─── Data records ───

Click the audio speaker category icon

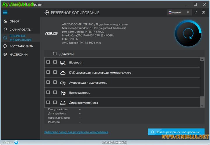tap(63, 83)
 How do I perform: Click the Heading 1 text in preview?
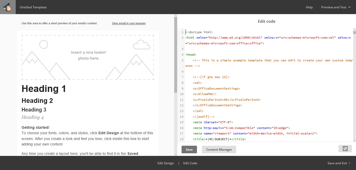[x=44, y=89]
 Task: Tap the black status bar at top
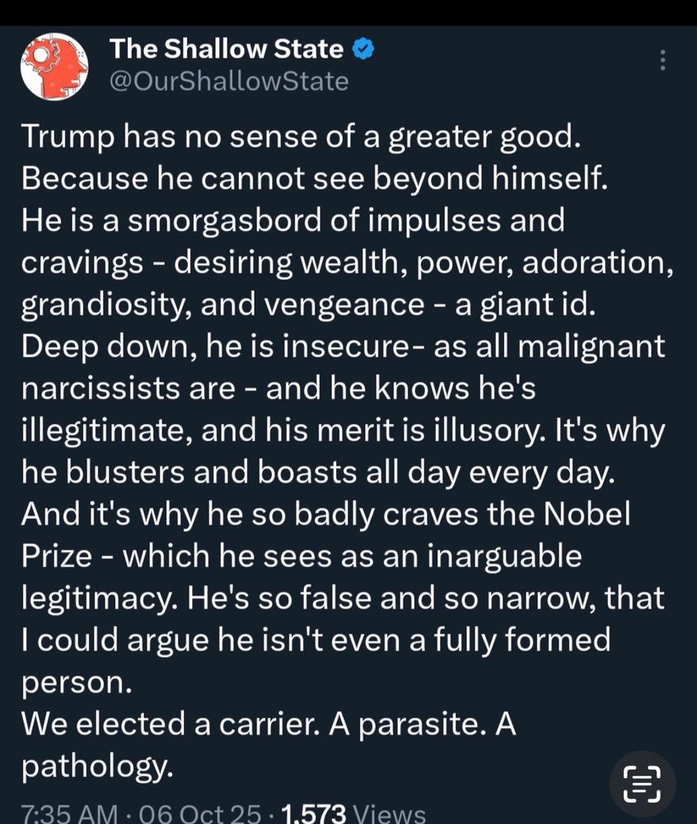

───

Every line above must be printed again exactly, pictures excluded.

Reply to the task =
Click the audio speaker category icon

tap(63, 83)
 How do I perform: Click the Heading 1 text in preview?
[x=44, y=89]
 Task: Tap the black status bar at top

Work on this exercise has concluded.